Autonomous Robotics for Identification and Management of Invasive Aquatic Plant Species

Applied Sciences, 9(12), 2410.

By: M. Patel n, S. Jernigan n, R. Richardson, S. Ferguson n & G. Buckner n

author keywords: autonomous vehicles; robotics; machine learning; deep learning; image preprocessing; hydroacoustic sensing
Source: ORCID
Added: June 14, 2019

Invasive aquatic plant species can expand rapidly throughout water bodies and cause severely adverse economic and ecological impacts. While mechanical, chemical, and biological methods exist for the identification and treatment of these invasive species, they are manually intensive, inefficient, costly, and can cause collateral ecological damage. To address current deficiencies in aquatic weed management, this paper details the development of a small fleet of fully autonomous boats capable of subsurface hydroacoustic imaging (to scan aquatic vegetation), machine learning (for automated weed identification), and herbicide deployment (for vegetation control).
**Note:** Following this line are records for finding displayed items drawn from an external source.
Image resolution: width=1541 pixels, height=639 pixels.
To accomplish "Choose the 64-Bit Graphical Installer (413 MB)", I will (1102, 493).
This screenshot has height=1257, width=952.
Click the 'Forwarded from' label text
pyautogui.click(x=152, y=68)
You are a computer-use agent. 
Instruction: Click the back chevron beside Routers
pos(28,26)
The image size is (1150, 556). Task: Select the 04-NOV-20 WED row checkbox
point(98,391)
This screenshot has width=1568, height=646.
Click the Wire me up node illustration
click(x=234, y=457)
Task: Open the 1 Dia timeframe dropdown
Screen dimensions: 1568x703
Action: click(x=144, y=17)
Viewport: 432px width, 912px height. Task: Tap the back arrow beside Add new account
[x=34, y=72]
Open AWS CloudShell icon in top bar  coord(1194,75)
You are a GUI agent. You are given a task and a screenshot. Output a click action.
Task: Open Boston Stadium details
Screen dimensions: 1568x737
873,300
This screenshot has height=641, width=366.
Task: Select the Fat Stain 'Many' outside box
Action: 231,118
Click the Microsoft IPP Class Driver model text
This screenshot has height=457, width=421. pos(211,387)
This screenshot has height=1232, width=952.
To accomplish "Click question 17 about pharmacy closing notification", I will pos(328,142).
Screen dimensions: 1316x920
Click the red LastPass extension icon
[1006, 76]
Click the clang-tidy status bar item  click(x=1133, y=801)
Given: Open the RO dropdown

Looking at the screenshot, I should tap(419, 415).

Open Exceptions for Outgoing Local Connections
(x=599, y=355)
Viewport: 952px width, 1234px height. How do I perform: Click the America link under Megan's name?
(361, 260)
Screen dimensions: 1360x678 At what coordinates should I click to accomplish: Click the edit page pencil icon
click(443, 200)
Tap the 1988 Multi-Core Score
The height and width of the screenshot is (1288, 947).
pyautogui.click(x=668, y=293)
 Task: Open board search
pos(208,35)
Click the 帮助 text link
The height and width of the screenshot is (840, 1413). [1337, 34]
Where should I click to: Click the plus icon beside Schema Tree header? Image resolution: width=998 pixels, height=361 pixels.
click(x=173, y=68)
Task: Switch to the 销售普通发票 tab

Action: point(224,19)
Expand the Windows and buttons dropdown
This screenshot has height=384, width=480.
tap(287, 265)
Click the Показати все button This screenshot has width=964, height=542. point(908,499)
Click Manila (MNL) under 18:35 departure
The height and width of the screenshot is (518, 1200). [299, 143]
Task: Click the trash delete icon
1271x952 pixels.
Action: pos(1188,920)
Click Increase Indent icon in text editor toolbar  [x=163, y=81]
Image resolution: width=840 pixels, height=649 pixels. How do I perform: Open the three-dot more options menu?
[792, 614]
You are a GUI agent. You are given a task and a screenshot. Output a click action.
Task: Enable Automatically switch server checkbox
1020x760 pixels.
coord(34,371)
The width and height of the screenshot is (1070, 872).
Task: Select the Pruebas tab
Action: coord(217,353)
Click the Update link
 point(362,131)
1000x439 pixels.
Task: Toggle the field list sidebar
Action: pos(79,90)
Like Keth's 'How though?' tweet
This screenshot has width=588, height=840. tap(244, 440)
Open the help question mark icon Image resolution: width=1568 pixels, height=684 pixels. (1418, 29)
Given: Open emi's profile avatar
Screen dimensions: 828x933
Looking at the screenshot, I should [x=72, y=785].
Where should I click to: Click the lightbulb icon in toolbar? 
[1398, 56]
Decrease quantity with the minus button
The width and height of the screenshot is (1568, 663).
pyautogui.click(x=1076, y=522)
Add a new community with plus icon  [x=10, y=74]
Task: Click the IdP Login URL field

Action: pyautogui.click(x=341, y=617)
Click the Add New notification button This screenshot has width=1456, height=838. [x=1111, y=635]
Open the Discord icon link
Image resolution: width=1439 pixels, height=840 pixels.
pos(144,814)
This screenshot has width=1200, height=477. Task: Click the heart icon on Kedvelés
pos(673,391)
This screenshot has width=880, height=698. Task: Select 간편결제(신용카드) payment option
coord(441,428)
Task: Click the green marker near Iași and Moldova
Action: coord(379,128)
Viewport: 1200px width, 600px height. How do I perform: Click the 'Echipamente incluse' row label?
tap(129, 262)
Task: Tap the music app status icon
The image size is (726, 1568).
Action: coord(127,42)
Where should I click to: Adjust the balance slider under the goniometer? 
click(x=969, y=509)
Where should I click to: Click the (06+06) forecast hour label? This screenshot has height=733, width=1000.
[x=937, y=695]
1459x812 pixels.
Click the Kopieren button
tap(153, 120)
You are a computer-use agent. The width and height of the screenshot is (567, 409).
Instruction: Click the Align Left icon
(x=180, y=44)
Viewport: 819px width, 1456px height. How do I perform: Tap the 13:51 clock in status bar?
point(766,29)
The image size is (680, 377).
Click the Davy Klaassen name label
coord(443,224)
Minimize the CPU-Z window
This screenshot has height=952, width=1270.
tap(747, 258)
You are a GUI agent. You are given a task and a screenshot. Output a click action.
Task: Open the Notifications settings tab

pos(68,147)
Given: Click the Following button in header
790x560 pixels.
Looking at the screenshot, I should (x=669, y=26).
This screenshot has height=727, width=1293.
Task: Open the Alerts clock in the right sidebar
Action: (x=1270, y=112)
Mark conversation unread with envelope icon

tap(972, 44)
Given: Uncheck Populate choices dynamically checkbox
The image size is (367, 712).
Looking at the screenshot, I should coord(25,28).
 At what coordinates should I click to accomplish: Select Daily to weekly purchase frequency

These capabilities aim to minimize manual labor and provide more efficient, safe (reduced chemical exposure to personnel), and timely weed management. Geotagged hydroacoustic imagery of three aquatic plant varieties (Hydrilla, Cabomba, and Coontail) was collected and used to create a software pipeline for subsurface aquatic weed classification and distribution mapping. Employing deep learning, the novel software achieved a classification accuracy of 99.06% after training.